→ **Problem statement**: Exact reproduction of all the data is required, with pictures excluded.

→ **Exercise material**:
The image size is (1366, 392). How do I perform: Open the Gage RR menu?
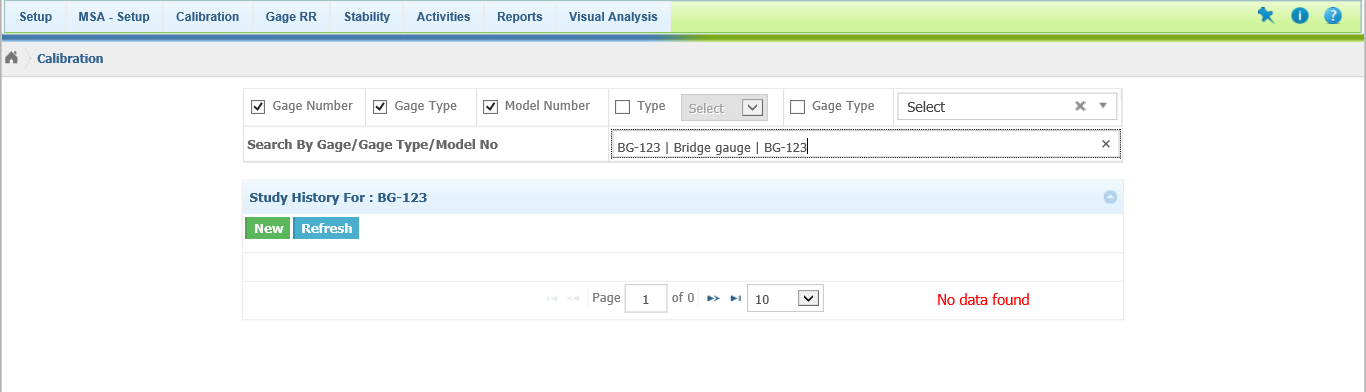click(x=292, y=17)

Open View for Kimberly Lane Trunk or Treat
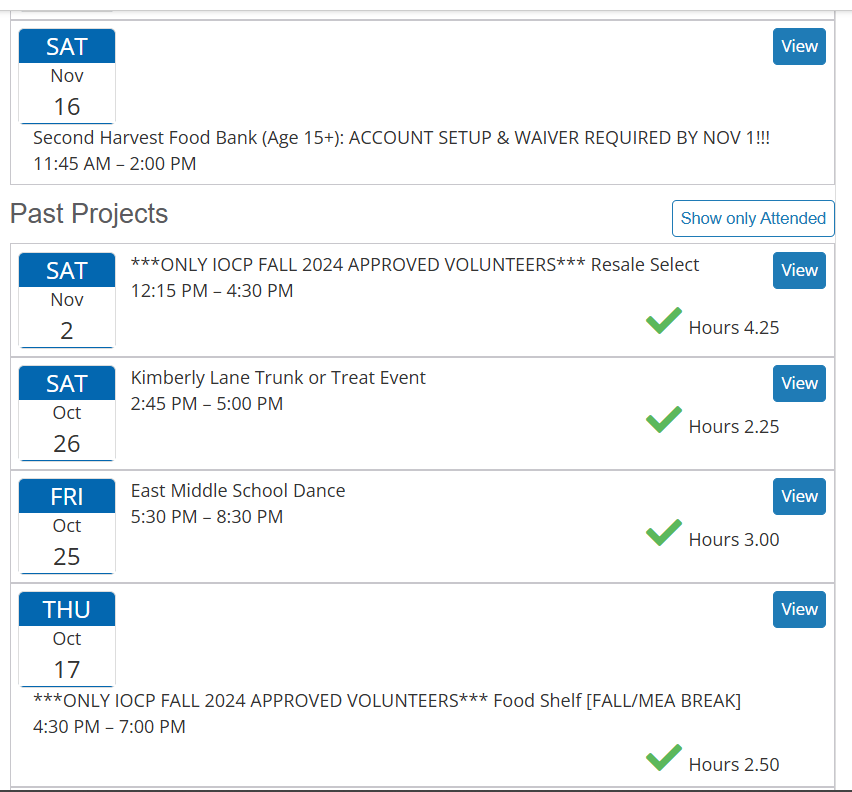pos(799,383)
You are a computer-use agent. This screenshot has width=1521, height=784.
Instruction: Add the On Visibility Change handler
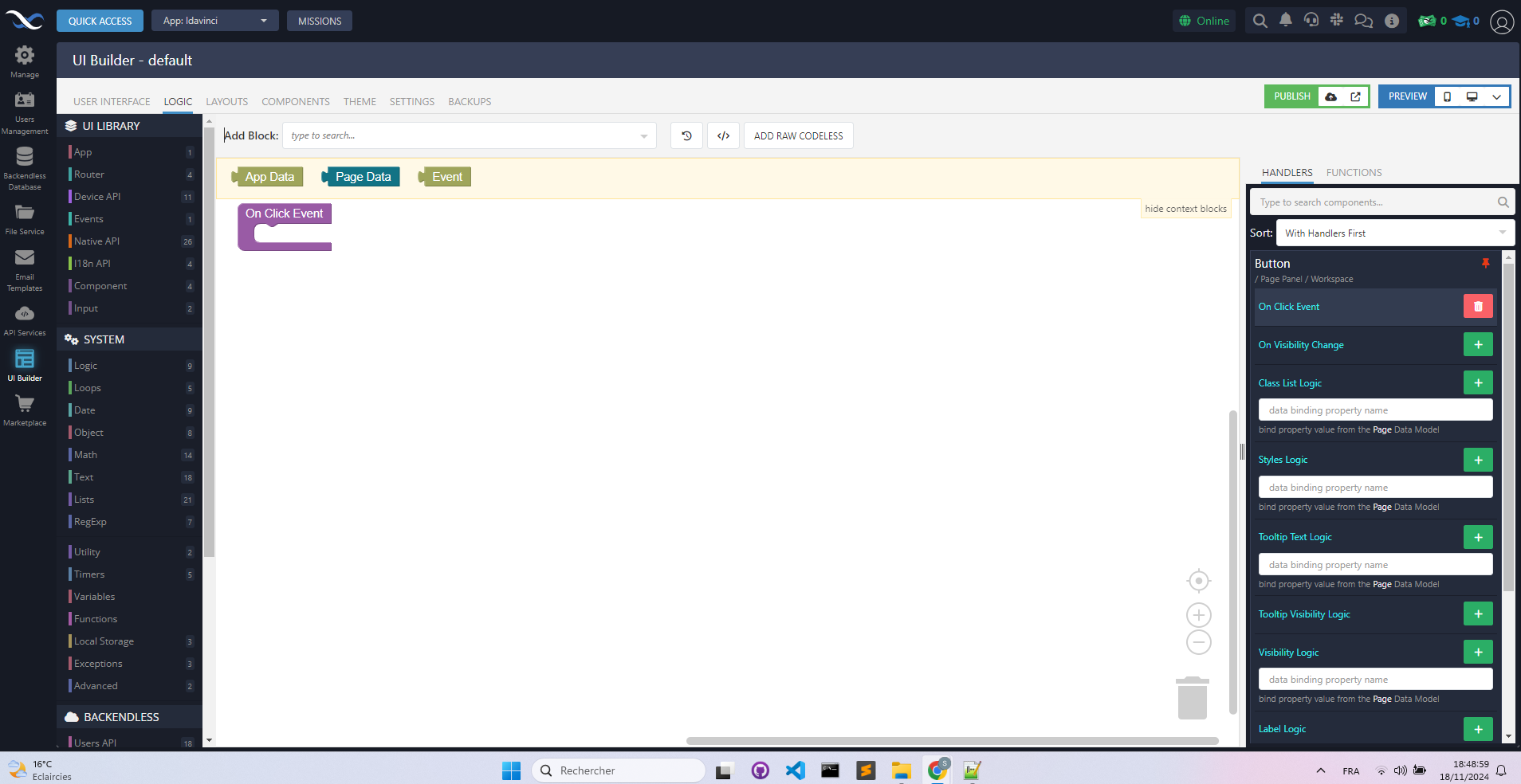tap(1477, 345)
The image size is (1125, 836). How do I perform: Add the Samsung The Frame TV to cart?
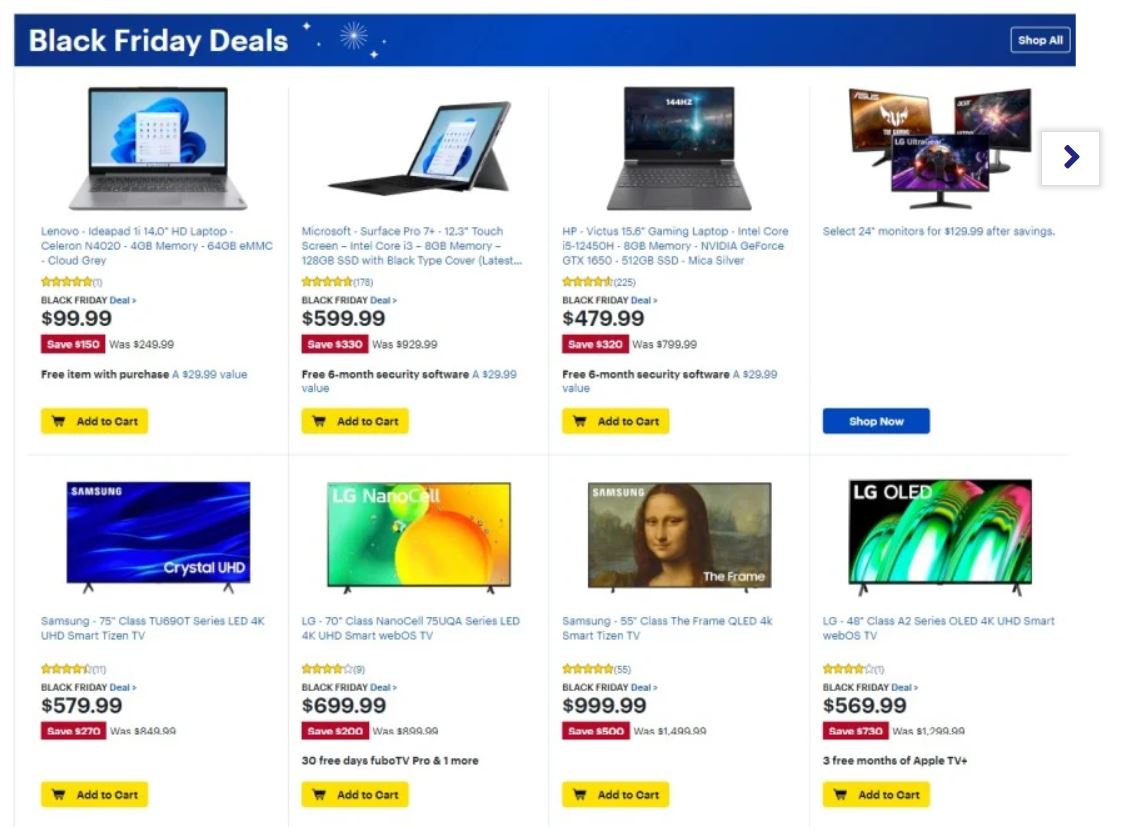[x=616, y=794]
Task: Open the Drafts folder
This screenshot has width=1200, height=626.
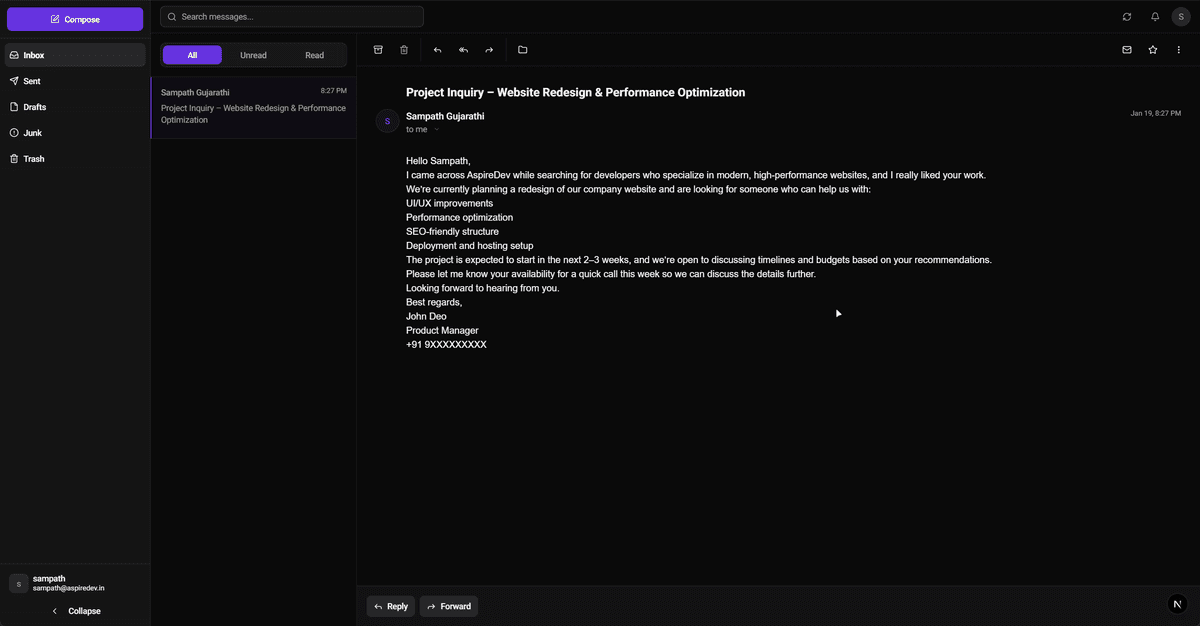Action: (35, 107)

→ **Solution below**:
The image size is (1366, 392). How do I perform: Open the Gage RR menu?
click(x=292, y=17)

Open View for Kimberly Lane Trunk or Treat
pos(799,383)
You are a computer-use agent. This screenshot has width=1521, height=784.
Instruction: Add the On Visibility Change handler
tap(1477, 345)
The image size is (1125, 836). How do I perform: Add the Samsung The Frame TV to cart?
[x=616, y=794]
Task: Open the Drafts folder
This screenshot has width=1200, height=626.
Action: (35, 107)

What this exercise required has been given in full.